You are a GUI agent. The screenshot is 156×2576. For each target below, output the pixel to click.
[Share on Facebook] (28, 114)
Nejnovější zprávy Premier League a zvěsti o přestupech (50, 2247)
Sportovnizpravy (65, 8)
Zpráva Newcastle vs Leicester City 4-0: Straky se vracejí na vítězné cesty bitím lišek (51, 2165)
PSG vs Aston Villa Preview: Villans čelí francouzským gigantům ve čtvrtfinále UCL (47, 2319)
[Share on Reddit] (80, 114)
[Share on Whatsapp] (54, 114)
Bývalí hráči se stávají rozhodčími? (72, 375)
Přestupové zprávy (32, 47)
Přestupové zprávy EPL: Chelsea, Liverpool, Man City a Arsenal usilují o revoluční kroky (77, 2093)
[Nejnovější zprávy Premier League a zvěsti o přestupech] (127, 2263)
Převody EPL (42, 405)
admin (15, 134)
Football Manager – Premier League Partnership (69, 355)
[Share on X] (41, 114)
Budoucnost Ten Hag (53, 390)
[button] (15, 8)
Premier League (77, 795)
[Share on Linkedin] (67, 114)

+ + +

* ACTIVITY: Note which lines carry the word "Premier" in the material, then copy each of them.

* YOUR SOLUTION:
Nejnovější zprávy Premier League a zvěsti o přestupech (50, 2247)
[Nejnovější zprávy Premier League a zvěsti o přestupech] (127, 2263)
Football Manager – Premier League Partnership (69, 355)
Premier League (77, 795)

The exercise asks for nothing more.